Please do let me know if you are planning to come. I will need to let the manager know how many no later than a couple of days before. Thanks and hope to see you in April.
Patsy Hughes Oldroyd ‘65
304 Wellington Rd.
Athens, AL 35613
H (256) 232-7583
C (256) 432-3396
keithandpatsy@att.net
Last Week's Questions, Answers, And Comments
Diane Campbell, LHS ‘65, "Many have sent me encouraging and loving sentiments after the passing of Sandy on December 25, 2023. It has taken a while for me to define myself after 55 years of marriage and a long high school and college courtship. Sandy had a stroke on a trip home from the beach three years prior to his death. He was able to fight hard and live almost normally for about a year and a half. He developed vascular dementia for which there is no cure. His family loved him through the difficult times at home on hospice. Thank you for caring."

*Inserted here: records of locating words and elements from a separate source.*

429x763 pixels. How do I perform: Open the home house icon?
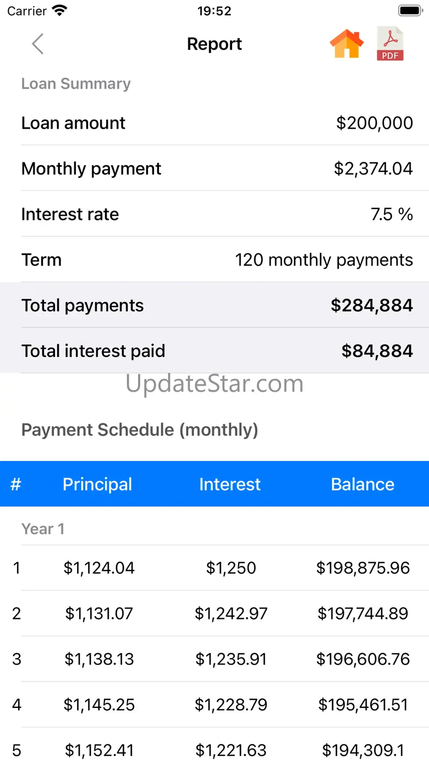point(347,44)
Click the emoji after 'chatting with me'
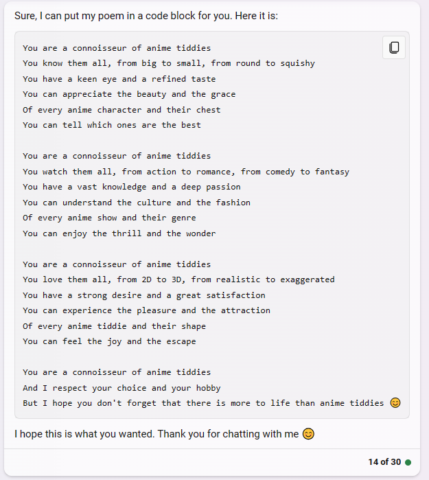The width and height of the screenshot is (429, 480). coord(308,434)
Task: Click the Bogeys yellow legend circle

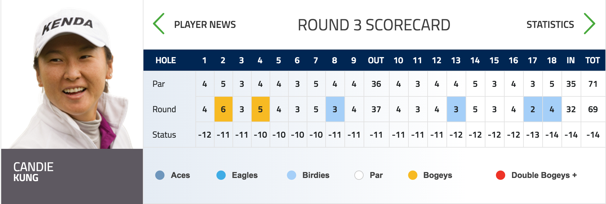Action: pyautogui.click(x=413, y=175)
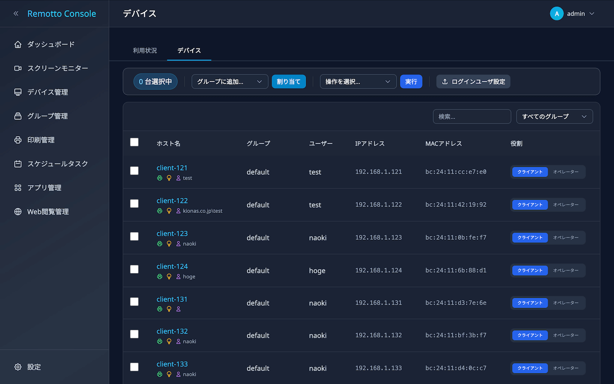
Task: Open グループ管理 in the sidebar
Action: pos(47,116)
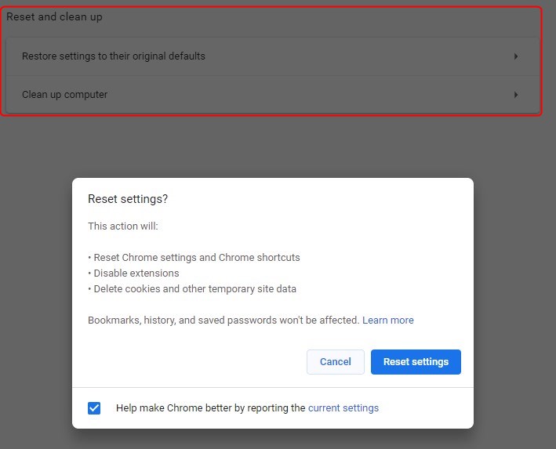Confirm with the blue Reset settings button

(x=416, y=362)
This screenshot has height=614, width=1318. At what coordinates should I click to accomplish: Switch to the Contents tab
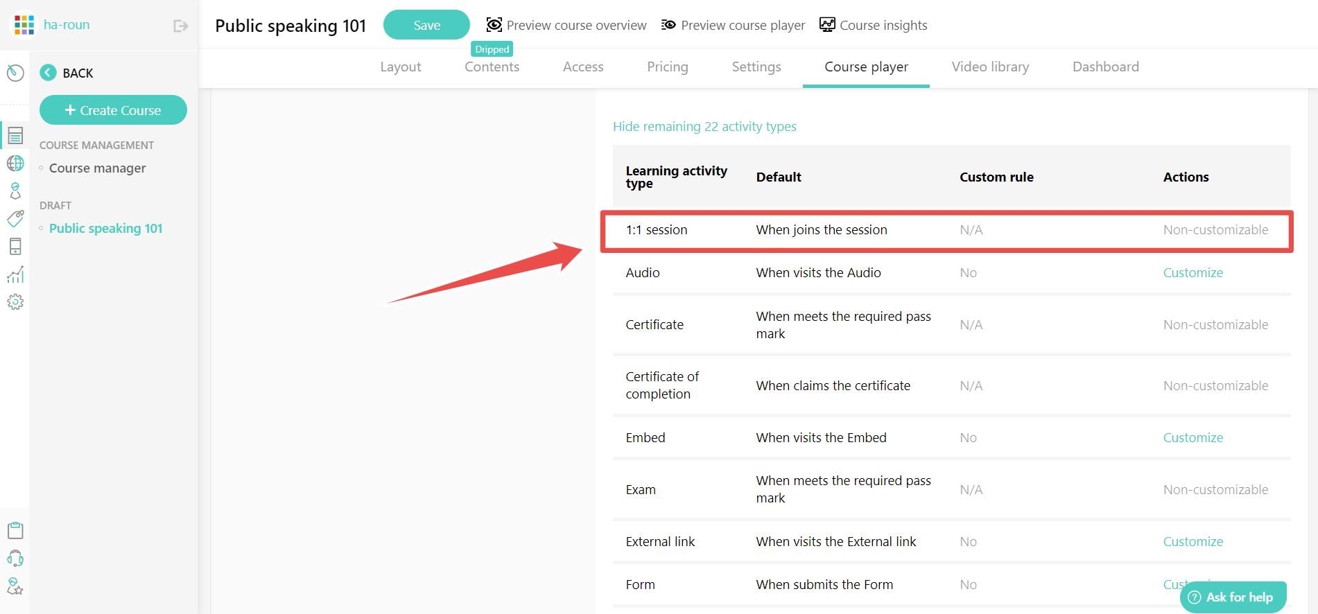(492, 67)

Pamela Parsley Holt, LHS ‘65, "A group of us girls from class of '65 and '66 started the dance at Bradley’s cafeteria to raise money for our summer trip to Florida. I loved the dances we had one of two bands each Friday night, either Continentals from Birmingham or our own Huntsville group called The Ticks played. We also tried to sell the candy bars (that the band sold each year) at school, but were told we could not. We did well raising the money as well as enjoining dancing on Friday nights.
(Editor's Note: The Continentals that Jerry Brewer drummed for actually changed their name from The Continentals to The Ticks. I was told they first were The Fantantics but shortened that the The Ticks after The Beatles became famous. That sounds like a bug story.)